▸ Directions for this task
Working from the records beneath this line, reproduce each one exactly.

▸ Source records
___
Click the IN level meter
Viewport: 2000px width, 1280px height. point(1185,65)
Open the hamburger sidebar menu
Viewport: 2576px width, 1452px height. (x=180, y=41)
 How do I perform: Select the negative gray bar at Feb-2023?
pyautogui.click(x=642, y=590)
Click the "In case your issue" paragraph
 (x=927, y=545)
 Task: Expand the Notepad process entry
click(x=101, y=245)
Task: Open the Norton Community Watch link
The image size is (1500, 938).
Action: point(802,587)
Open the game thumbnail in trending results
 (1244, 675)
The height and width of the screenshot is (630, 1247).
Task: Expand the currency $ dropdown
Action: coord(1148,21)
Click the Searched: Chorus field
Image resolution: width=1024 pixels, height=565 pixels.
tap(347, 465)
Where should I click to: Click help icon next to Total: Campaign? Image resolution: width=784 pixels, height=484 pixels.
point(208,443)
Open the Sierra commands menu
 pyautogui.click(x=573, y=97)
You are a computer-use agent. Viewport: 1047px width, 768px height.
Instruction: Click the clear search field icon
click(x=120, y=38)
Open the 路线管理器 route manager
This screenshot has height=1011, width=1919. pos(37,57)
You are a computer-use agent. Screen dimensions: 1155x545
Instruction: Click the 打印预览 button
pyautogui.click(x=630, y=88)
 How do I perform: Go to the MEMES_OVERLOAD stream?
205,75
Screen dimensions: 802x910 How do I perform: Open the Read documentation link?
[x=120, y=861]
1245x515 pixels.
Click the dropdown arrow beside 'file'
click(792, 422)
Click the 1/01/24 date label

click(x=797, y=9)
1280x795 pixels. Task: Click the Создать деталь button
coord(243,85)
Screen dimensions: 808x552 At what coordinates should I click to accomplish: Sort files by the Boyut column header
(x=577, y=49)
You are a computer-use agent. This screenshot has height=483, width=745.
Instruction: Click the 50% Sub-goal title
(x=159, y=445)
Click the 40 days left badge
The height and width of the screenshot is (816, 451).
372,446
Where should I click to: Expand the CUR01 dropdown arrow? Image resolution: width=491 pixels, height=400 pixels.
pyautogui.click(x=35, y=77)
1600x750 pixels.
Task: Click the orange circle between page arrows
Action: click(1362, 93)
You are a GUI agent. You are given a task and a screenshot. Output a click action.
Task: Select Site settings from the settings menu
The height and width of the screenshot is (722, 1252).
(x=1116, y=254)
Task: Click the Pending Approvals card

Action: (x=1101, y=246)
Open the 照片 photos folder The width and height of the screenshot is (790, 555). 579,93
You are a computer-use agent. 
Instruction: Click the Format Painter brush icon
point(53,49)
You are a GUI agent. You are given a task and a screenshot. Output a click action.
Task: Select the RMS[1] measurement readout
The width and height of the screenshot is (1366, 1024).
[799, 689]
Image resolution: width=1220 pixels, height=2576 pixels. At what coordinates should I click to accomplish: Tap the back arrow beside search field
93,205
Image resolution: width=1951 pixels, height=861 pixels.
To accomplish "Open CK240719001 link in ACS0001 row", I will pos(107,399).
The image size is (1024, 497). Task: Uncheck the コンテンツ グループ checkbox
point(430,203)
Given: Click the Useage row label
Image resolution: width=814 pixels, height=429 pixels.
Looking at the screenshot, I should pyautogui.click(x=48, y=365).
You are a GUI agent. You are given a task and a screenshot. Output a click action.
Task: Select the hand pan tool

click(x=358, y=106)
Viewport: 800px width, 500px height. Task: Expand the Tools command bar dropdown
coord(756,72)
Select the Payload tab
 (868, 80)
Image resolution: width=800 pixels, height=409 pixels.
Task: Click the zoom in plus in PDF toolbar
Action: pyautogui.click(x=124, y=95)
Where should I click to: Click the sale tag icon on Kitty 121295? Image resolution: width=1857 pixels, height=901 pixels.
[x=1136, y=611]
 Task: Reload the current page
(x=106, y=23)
___
▸ Solution to the problem
Click the IN level meter
Viewport: 2000px width, 1280px height. point(1185,65)
Open the hamburger sidebar menu
Viewport: 2576px width, 1452px height. (x=180, y=41)
 How do I perform: Select the negative gray bar at Feb-2023?
pyautogui.click(x=642, y=590)
Click the "In case your issue" paragraph
 (x=927, y=545)
 Task: Expand the Notepad process entry
click(x=101, y=245)
Task: Open the Norton Community Watch link
The image size is (1500, 938).
Action: point(802,587)
Open the game thumbnail in trending results
 (1244, 675)
The height and width of the screenshot is (630, 1247).
Task: Expand the currency $ dropdown
Action: coord(1148,21)
Click the Searched: Chorus field
Image resolution: width=1024 pixels, height=565 pixels.
tap(347, 465)
Where should I click to: Click help icon next to Total: Campaign? Image resolution: width=784 pixels, height=484 pixels.
point(208,443)
Open the Sierra commands menu
 pyautogui.click(x=573, y=97)
You are a computer-use agent. Viewport: 1047px width, 768px height.
Instruction: Click the clear search field icon
click(x=120, y=38)
Open the 路线管理器 route manager
This screenshot has height=1011, width=1919. pos(37,57)
You are a computer-use agent. Screen dimensions: 1155x545
Instruction: Click the 打印预览 button
pyautogui.click(x=630, y=88)
 How do I perform: Go to the MEMES_OVERLOAD stream?
205,75
Screen dimensions: 802x910 How do I perform: Open the Read documentation link?
[x=120, y=861]
1245x515 pixels.
Click the dropdown arrow beside 'file'
click(792, 422)
Click the 1/01/24 date label

click(x=797, y=9)
1280x795 pixels. Task: Click the Создать деталь button
coord(243,85)
Screen dimensions: 808x552 At what coordinates should I click to accomplish: Sort files by the Boyut column header
(x=577, y=49)
You are a computer-use agent. This screenshot has height=483, width=745.
Instruction: Click the 50% Sub-goal title
(x=159, y=445)
Click the 40 days left badge
The height and width of the screenshot is (816, 451).
372,446
Where should I click to: Expand the CUR01 dropdown arrow? Image resolution: width=491 pixels, height=400 pixels.
pyautogui.click(x=35, y=77)
1600x750 pixels.
Task: Click the orange circle between page arrows
Action: click(1362, 93)
You are a GUI agent. You are given a task and a screenshot. Output a click action.
Task: Select Site settings from the settings menu
The height and width of the screenshot is (722, 1252).
(x=1116, y=254)
Task: Click the Pending Approvals card

Action: (x=1101, y=246)
Open the 照片 photos folder The width and height of the screenshot is (790, 555). 579,93
You are a computer-use agent. 
Instruction: Click the Format Painter brush icon
point(53,49)
You are a GUI agent. You are given a task and a screenshot. Output a click action.
Task: Select the RMS[1] measurement readout
The width and height of the screenshot is (1366, 1024).
[799, 689]
Image resolution: width=1220 pixels, height=2576 pixels. At what coordinates should I click to accomplish: Tap the back arrow beside search field
93,205
Image resolution: width=1951 pixels, height=861 pixels.
To accomplish "Open CK240719001 link in ACS0001 row", I will pos(107,399).
The image size is (1024, 497). Task: Uncheck the コンテンツ グループ checkbox
point(430,203)
Given: Click the Useage row label
Image resolution: width=814 pixels, height=429 pixels.
Looking at the screenshot, I should pyautogui.click(x=48, y=365).
You are a GUI agent. You are given a task and a screenshot. Output a click action.
Task: Select the hand pan tool

click(x=358, y=106)
Viewport: 800px width, 500px height. Task: Expand the Tools command bar dropdown
coord(756,72)
Select the Payload tab
 (868, 80)
Image resolution: width=800 pixels, height=409 pixels.
Task: Click the zoom in plus in PDF toolbar
Action: pyautogui.click(x=124, y=95)
Where should I click to: Click the sale tag icon on Kitty 121295? Image resolution: width=1857 pixels, height=901 pixels.
[x=1136, y=611]
 Task: Reload the current page
(x=106, y=23)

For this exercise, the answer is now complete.